"""

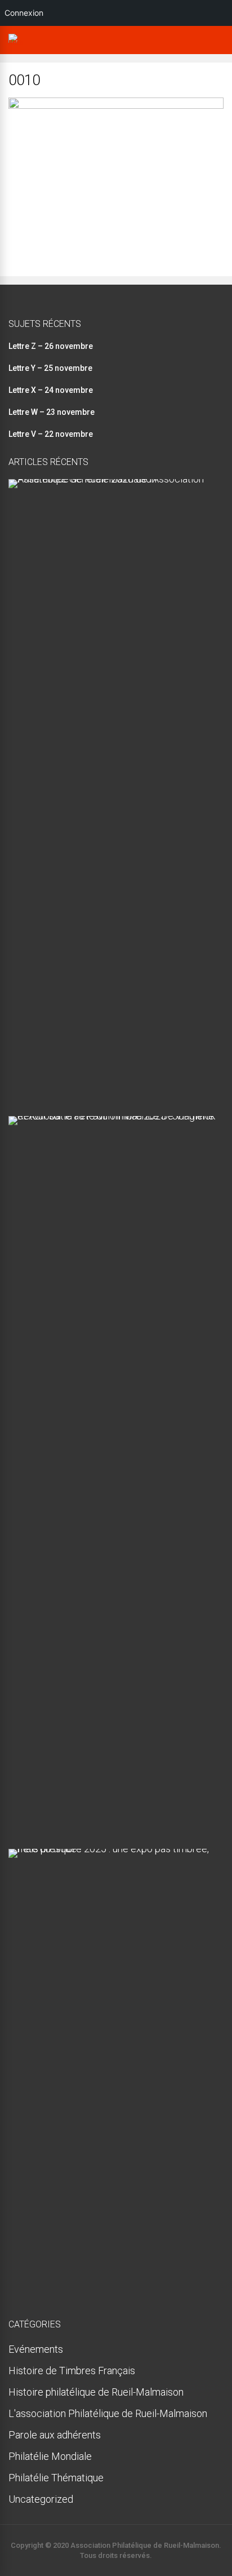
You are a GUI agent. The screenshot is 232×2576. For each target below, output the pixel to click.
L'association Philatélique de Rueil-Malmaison (107, 2413)
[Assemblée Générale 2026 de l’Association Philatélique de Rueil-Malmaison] (111, 479)
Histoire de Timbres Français (71, 2370)
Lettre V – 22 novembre (50, 434)
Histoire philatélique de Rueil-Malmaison (96, 2392)
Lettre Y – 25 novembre (50, 368)
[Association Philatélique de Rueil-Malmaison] (15, 43)
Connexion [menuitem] (24, 12)
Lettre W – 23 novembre (51, 412)
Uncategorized (40, 2499)
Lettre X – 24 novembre (50, 390)
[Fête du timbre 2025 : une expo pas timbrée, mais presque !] (111, 1848)
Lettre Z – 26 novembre (50, 346)
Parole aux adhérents (54, 2435)
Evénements (35, 2349)
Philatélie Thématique (56, 2478)
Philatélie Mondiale (50, 2456)
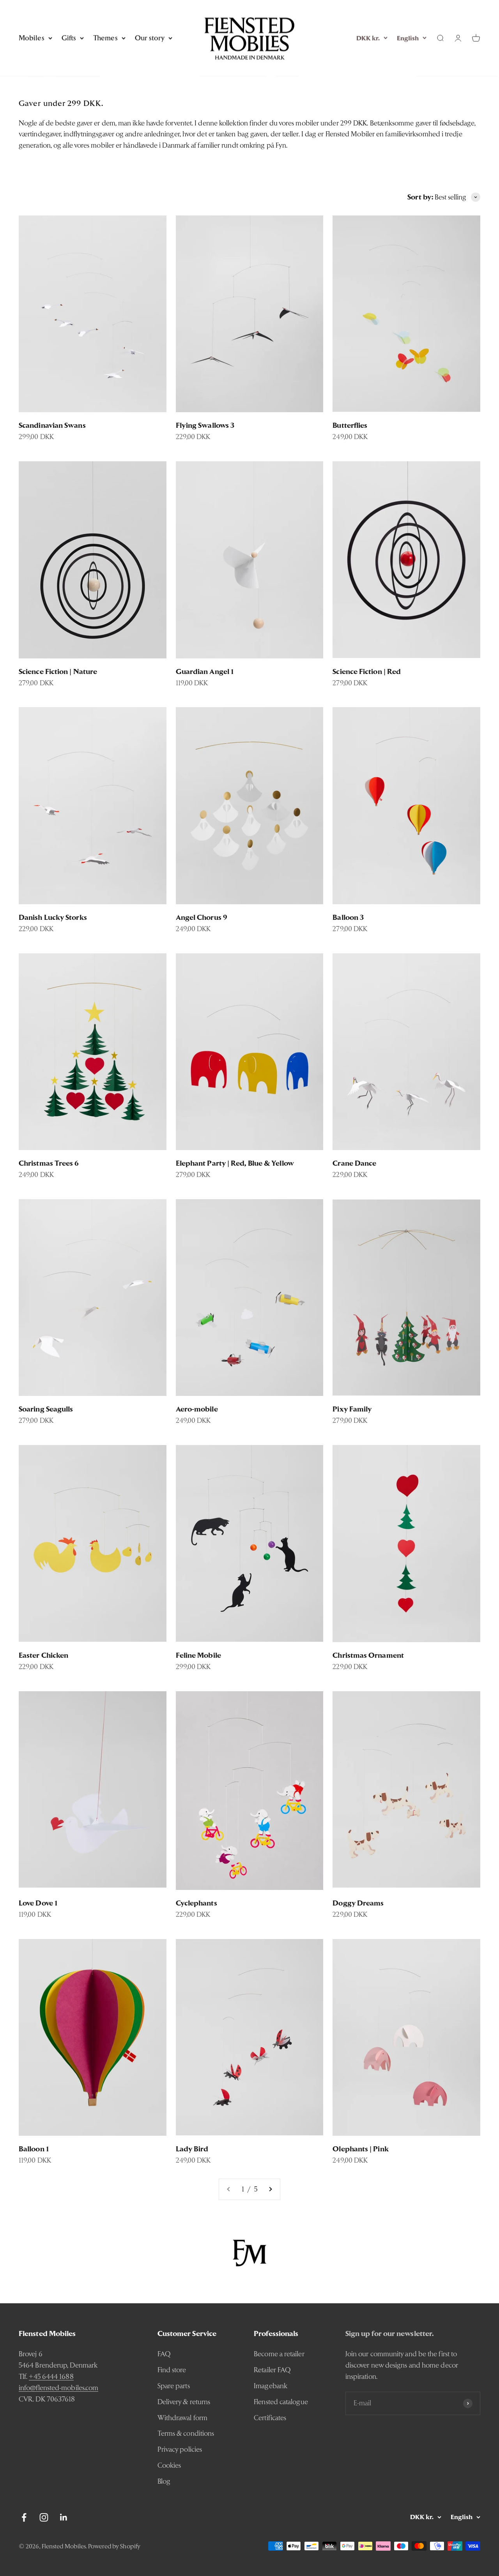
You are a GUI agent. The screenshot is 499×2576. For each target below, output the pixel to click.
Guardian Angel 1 (205, 671)
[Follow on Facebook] (24, 2517)
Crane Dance (354, 1163)
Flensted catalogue (281, 2402)
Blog (163, 2481)
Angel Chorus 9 (201, 917)
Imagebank (270, 2386)
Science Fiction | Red (367, 671)
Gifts (69, 38)
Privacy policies (179, 2449)
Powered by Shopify (114, 2546)
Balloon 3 (348, 917)
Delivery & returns (184, 2402)
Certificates (270, 2418)
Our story (150, 38)
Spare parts (173, 2386)
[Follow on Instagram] (44, 2517)
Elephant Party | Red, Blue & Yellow (235, 1163)
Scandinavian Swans (52, 425)
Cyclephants (196, 1903)
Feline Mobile (198, 1655)
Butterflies (350, 425)
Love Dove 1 (38, 1903)
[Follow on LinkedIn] (63, 2517)
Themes (105, 38)
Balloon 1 (34, 2149)
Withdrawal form (182, 2418)
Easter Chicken (43, 1655)
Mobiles (31, 38)
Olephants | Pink (360, 2149)
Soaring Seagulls (46, 1409)
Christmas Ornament (368, 1655)
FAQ (164, 2354)
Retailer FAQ (272, 2370)
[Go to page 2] (270, 2189)
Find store (171, 2370)
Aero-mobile (197, 1409)
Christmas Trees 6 (49, 1163)
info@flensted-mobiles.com (58, 2388)
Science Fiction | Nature (58, 671)
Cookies (169, 2465)
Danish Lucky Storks (53, 917)
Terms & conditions (185, 2433)
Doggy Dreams (358, 1903)
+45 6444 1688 (51, 2376)
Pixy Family (352, 1409)
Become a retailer (279, 2354)
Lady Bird (192, 2149)
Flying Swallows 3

"""

Copy out every line of the data above, taking care to leave the pictures out.

=== Written answer ===
You are a GUI agent. The screenshot is 232×2576. For each target below, output the pixel to click.
L'association Philatélique de Rueil-Malmaison (107, 2413)
[Assemblée Générale 2026 de l’Association Philatélique de Rueil-Malmaison] (111, 479)
Histoire de Timbres Français (71, 2370)
Lettre V – 22 novembre (50, 434)
Histoire philatélique de Rueil-Malmaison (96, 2392)
Lettre Y – 25 novembre (50, 368)
[Association Philatélique de Rueil-Malmaison] (15, 43)
Connexion [menuitem] (24, 12)
Lettre W – 23 novembre (51, 412)
Uncategorized (40, 2499)
Lettre X – 24 novembre (50, 390)
[Fête du timbre 2025 : une expo pas timbrée, mais presque !] (111, 1848)
Lettre Z – 26 novembre (50, 346)
Parole aux adhérents (54, 2435)
Evénements (35, 2349)
Philatélie Thématique (56, 2478)
Philatélie Mondiale (50, 2456)
You are a GUI agent. The screenshot is 499×2576. For each target below, output the pixel to click.
Guardian Angel 1 (205, 671)
[Follow on Facebook] (24, 2517)
Crane Dance (354, 1163)
Flensted catalogue (281, 2402)
Blog (163, 2481)
Angel Chorus 9 (201, 917)
Imagebank (270, 2386)
Science Fiction | Red (367, 671)
Gifts (69, 38)
Privacy policies (179, 2449)
Powered by Shopify (114, 2546)
Balloon 3 (348, 917)
Delivery & returns (184, 2402)
Certificates (270, 2418)
Our story (150, 38)
Spare parts (173, 2386)
[Follow on Instagram] (44, 2517)
Elephant Party | Red, Blue & Yellow (235, 1163)
Scandinavian Swans (52, 425)
Cyclephants (196, 1903)
Feline Mobile (198, 1655)
Butterflies (350, 425)
Love Dove 1 (38, 1903)
[Follow on LinkedIn] (63, 2517)
Themes (105, 38)
Balloon 1 (34, 2149)
Withdrawal form (182, 2418)
Easter Chicken (43, 1655)
Mobiles (31, 38)
Olephants | Pink (360, 2149)
Soaring Seagulls (46, 1409)
Christmas Ornament (368, 1655)
FAQ (164, 2354)
Retailer FAQ (272, 2370)
[Go to page 2] (270, 2189)
Find store (171, 2370)
Aero-mobile (197, 1409)
Christmas Trees 6 (49, 1163)
info@flensted-mobiles.com (58, 2388)
Science Fiction | Nature (58, 671)
Cookies (169, 2465)
Danish Lucky Storks (53, 917)
Terms & conditions (185, 2433)
Doggy Dreams (358, 1903)
+45 6444 1688 (51, 2376)
Pixy Family (352, 1409)
Become a retailer (279, 2354)
Lady Bird (192, 2149)
Flying Swallows 3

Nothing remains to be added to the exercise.